### Record set
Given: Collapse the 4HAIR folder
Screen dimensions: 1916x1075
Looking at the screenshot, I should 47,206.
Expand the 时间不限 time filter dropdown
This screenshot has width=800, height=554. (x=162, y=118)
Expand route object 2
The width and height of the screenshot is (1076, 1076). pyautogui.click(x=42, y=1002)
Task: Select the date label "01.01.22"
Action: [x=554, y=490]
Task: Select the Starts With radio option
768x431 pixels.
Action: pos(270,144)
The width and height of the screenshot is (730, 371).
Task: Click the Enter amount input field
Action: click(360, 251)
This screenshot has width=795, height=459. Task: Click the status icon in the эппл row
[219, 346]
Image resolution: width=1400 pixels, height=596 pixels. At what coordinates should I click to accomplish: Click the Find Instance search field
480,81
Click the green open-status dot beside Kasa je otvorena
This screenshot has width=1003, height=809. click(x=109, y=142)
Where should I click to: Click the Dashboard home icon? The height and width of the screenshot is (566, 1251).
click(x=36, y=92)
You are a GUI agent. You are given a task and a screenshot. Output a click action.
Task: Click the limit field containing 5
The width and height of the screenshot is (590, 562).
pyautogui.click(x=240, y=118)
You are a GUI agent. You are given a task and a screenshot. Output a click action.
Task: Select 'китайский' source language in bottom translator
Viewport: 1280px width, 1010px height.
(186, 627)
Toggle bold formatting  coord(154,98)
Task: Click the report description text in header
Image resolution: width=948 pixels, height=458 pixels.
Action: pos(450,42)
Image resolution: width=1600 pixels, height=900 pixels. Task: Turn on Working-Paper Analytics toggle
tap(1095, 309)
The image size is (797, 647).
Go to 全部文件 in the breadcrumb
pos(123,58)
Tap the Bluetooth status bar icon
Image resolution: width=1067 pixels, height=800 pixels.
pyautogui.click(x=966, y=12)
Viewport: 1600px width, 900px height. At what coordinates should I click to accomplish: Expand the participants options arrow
######
Task prompt: From the first line to the last, write out the data exactly.

Reply:
Given: Collapse the 4HAIR folder
Screen dimensions: 1916x1075
Looking at the screenshot, I should 47,206.
Expand the 时间不限 time filter dropdown
This screenshot has width=800, height=554. (x=162, y=118)
Expand route object 2
The width and height of the screenshot is (1076, 1076). pyautogui.click(x=42, y=1002)
Task: Select the date label "01.01.22"
Action: [x=554, y=490]
Task: Select the Starts With radio option
768x431 pixels.
Action: pos(270,144)
The width and height of the screenshot is (730, 371).
Task: Click the Enter amount input field
Action: click(360, 251)
This screenshot has width=795, height=459. Task: Click the status icon in the эппл row
[219, 346]
Image resolution: width=1400 pixels, height=596 pixels. At what coordinates should I click to accomplish: Click the Find Instance search field
480,81
Click the green open-status dot beside Kasa je otvorena
This screenshot has width=1003, height=809. click(x=109, y=142)
Where should I click to: Click the Dashboard home icon? The height and width of the screenshot is (566, 1251).
click(x=36, y=92)
You are a GUI agent. You are given a task and a screenshot. Output a click action.
Task: Click the limit field containing 5
The width and height of the screenshot is (590, 562).
pyautogui.click(x=240, y=118)
You are a GUI agent. You are given a task and a screenshot. Output a click action.
Task: Select 'китайский' source language in bottom translator
Viewport: 1280px width, 1010px height.
(186, 627)
Toggle bold formatting  coord(154,98)
Task: Click the report description text in header
Image resolution: width=948 pixels, height=458 pixels.
Action: pos(450,42)
Image resolution: width=1600 pixels, height=900 pixels. Task: Turn on Working-Paper Analytics toggle
tap(1095, 309)
The image size is (797, 647).
Go to 全部文件 in the breadcrumb
pos(123,58)
Tap the Bluetooth status bar icon
Image resolution: width=1067 pixels, height=800 pixels.
pyautogui.click(x=966, y=12)
Viewport: 1600px width, 900px height. At what coordinates should I click to accomplish: Expand the participants options arrow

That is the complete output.